- Kurze Aufgabe 1 -
Schreibe aus dem Text über die Batterie von Elektroautos die Stelle heraus, die mit „Aber die Prüforganisationen“ beginnt und bis einschließlich „auch patentieren lassen.“ reicht.
- Kurze Aufgabe 2 -
Tausche in den Einträgen von der Zeile mit „Click the heading Case 5: Sustainable Hammock“ bis einschließlich der Zeile mit „The image size is (1507, 2204). [x=598, y=1829]“ das Wort „heading“ gegen „title“ aus. Gib nur diese Zeilen wieder und lass alles andere unverändert.

======== Textauszug

Dabei ist die Antriebsbatterie das teuerste Bauteil am Elektroauto, das über die Zeit und die Nutzung verschleißt: Je häufiger der Akku geladen wird, desto stärker ist seine Alterung. Deshalb ist der Gesundheitszustand der Batterie („State of health“ = SOH) das wichtigste Kaufkriterium. Denn ein kompletter Tausch des Energiespeichers kommt in der Regel einem wirtschaftlichen Totalschaden gleich – kostet der Einbau eines Neuteil doch schnell einen fünfstelligen Betrag.

Rosi nimmt's genau
Die Dekra hat mit der Unterstützung der RWTH Aachen ein hochpräzises Verfahren entwickelt, um den Gesundheitszustand von Traktionsbatterien zuverlässig zu ermitteln. Über Kfz-Werkstätten können auch Privatkunden den Service in Anspruch nehmen. Foto: Dekra
Rosi nimmt’s genau
Die Dekra hat mit der Unterstützung der RWTH Aachen ein hochpräzises Verfahren entwickelt, um den Gesundheitszustand von Traktionsbatterien zuverlässig zu ermitteln. Über Kfz-Werkstätten können auch Privatkunden den Service in Anspruch nehmen. Foto: Dekra

Aber die Prüforganisationen haben die Marktlücke erkannt. Der TÜV Rheinland, der TÜV Süd sowie die „Gesellschaft für Technische Überwachung“ (GTÜ) bieten inzwischen Batterieprüfungen an. Und auch die Dekra hat nun ein Verfahren entwickelt, um den Alterungszustand der Antriebsbatterie von Elektroautos zu ermitteln. Die Stuttgarter haben das Verfahren von Spezialisten der RWTH Aachen validieren und von verschiedenen Autoherstellern testen lassen – und inzwischen auch patentieren lassen.

================
======== Ausgangsmaterial

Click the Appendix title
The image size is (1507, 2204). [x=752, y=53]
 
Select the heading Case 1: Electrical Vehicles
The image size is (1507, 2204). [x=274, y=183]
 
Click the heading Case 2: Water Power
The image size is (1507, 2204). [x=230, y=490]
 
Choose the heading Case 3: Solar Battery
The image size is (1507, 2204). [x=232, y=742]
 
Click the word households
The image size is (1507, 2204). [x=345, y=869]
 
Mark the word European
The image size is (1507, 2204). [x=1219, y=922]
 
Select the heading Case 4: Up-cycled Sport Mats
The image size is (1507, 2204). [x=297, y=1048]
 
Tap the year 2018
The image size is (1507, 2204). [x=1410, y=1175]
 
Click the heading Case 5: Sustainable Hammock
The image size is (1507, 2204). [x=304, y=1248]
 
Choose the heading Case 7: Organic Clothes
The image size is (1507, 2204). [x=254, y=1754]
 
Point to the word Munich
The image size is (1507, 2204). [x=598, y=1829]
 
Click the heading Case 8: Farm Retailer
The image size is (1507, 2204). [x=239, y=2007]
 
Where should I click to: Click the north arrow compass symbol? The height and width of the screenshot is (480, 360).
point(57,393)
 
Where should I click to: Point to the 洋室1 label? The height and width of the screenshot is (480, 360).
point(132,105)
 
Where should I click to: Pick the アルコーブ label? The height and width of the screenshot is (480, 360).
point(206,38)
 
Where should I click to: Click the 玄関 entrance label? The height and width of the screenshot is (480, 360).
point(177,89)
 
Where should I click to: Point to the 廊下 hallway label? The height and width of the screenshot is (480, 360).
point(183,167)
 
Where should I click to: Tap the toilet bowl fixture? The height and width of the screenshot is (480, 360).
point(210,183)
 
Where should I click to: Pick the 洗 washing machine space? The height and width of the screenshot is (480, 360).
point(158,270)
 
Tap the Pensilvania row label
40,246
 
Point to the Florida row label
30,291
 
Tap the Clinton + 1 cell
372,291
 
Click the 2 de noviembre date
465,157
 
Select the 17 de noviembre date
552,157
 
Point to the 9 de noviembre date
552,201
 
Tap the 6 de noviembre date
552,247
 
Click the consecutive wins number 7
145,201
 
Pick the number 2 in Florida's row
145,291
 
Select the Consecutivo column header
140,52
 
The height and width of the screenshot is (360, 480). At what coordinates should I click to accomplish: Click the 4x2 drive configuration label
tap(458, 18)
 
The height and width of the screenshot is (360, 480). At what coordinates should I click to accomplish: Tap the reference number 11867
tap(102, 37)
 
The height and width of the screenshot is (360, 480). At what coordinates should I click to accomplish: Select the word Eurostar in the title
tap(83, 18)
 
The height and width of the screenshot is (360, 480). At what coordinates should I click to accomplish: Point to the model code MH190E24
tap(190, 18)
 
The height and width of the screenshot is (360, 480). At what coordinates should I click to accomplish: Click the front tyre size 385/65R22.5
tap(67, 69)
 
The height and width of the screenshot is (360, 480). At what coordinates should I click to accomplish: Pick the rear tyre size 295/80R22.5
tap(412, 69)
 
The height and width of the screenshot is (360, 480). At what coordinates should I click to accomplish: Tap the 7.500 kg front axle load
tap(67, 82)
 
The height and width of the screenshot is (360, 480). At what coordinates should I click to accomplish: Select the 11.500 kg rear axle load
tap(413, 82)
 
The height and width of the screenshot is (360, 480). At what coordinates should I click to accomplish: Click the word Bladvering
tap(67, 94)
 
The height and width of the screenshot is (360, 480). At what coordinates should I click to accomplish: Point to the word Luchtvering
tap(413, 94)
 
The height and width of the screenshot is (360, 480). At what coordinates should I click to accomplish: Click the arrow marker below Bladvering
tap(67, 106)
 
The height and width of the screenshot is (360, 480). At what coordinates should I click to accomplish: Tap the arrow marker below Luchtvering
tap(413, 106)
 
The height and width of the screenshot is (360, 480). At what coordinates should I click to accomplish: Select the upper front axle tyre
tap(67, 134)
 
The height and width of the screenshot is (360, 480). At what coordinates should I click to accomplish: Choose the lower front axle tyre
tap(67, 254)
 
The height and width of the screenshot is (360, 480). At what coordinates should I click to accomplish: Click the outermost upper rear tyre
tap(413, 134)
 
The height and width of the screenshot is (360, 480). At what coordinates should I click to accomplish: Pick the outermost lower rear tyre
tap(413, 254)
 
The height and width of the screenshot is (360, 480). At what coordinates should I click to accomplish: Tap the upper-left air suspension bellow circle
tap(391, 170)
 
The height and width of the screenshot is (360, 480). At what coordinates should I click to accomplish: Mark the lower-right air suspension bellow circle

================

- Antwort zur Übung 1 -
Aber die Prüforganisationen haben die Marktlücke erkannt. Der TÜV Rheinland, der TÜV Süd sowie die „Gesellschaft für Technische Überwachung“ (GTÜ) bieten inzwischen Batterieprüfungen an. Und auch die Dekra hat nun ein Verfahren entwickelt, um den Alterungszustand der Antriebsbatterie von Elektroautos zu ermitteln. Die Stuttgarter haben das Verfahren von Spezialisten der RWTH Aachen validieren und von verschiedenen Autoherstellern testen lassen – und inzwischen auch patentieren lassen.

- Antwort zur Übung 2 -
Click the title Case 5: Sustainable Hammock
The image size is (1507, 2204). [x=304, y=1248]
 
Choose the title Case 7: Organic Clothes
The image size is (1507, 2204). [x=254, y=1754]
 
Point to the word Munich
The image size is (1507, 2204). [x=598, y=1829]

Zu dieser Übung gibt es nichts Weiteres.